El más socorrido argumento político es la “voluntad popular”. Es una utopía insuperable. Es el “amén final” que zanja toda discrepancia. El “pueblo soberano” es concepto que se repite en todas partes, el que subsana los desafueros, el que confiere racionalidad a lo irracional, el que barniza de legitimidad a lo ilegítimo. El pueblo es el comodín y el argumento del poder, el dogma intocable, la santísima trinidad.
El pueblo es la cómoda excusa, la salida por la tangente, porque: 1.- El pueblo, como entidad concreta, como sujeto político específico, con conciencia y voluntad, no pasa de ser una teoría. No existe en cuanto tal. Lo que existe es el elemento humano del Estado, la gente diversa y voluble, que no es ni puede ser un ente ni una realidad estructurada, distinta, con identidad única. La diversidad, la variedad humana de las poblaciones, desmienten la mitología del pueblo como divinidad que está por todas partes, y confirman que lo que tenemos son personas, individuos, seres humanos que no se sienten parte de alma colectiva alguna. Tenemos multitudes inorgánicas, masas, escuchas de discursos y sujetos pasivos de la propaganda.

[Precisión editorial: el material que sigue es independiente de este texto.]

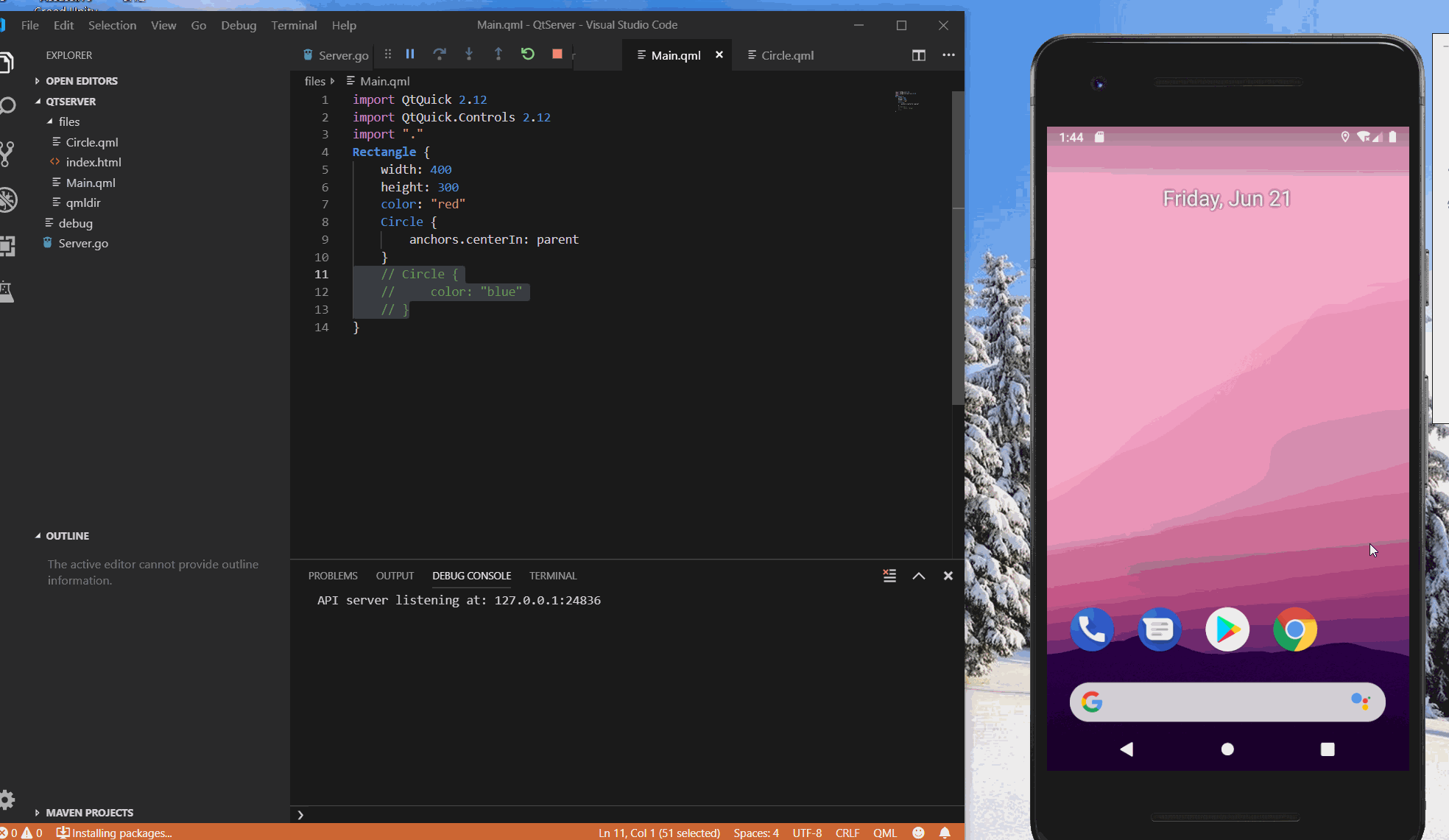The height and width of the screenshot is (840, 1449).
Task: Open the Terminal menu
Action: [x=294, y=25]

2.- El presunto pueblo es generalmente elector desinformado, inducido por la propaganda, apasionado por el carisma de un caudillo, pero usualmente desconocedor del “proyecto”, de la Constitución o de la reforma que se somete a su decisión. La verdad es que quien pregunta es el que sabe, y quien nada o poco sabe es el que responde. Ejemplo, el referéndum de septiembre del 2008. ¿Quién supo lo que se votaba en la Constitución? ¿Quién leyó y aceptó conscientemente lo propuesto? ¿Es este un país de constitucionalistas que conocía el buen vivir, o el bio-socialismo del siglo XXI? Sin embargo, en la votación de ese pueblo, se funda la legitimidad constitucional.
3.- Quienes toman decisiones son minorías absolutas, asambleas o personajes, que ostentan representación popular, que proviene de votos igualmente desinformados, o que fueron elegidos por consideraciones emotivas, inducciones derivadas de la propaganda o de los viejos estribillos del cambio, la justicia social, etc. ¿Puede decirse que es el pueblo quien legisla si una ley se vota en minúsculo foro de asamblea de 60 personas? La verdad es que es la simple mayoría de un grupo minoritario de legisladores quien resuelve la bondad o maldad, la justicia o injusticia de una ley. ¿Puede esa “mayoría”, o la solitaria voluntad del Presidente, interpretar lo que es la felicidad, lo que es la moral, el porvenir de cada persona, lo que se puede o no?
Estos son, en todas partes, los grandes problemas del sistema político, que emergen y perturban cuando los regímenes enfilan hacia las sui géneris “democracias plebiscitarias”, en las que se apela cada vez más al pueblo y a la fiesta mediática de las elecciones.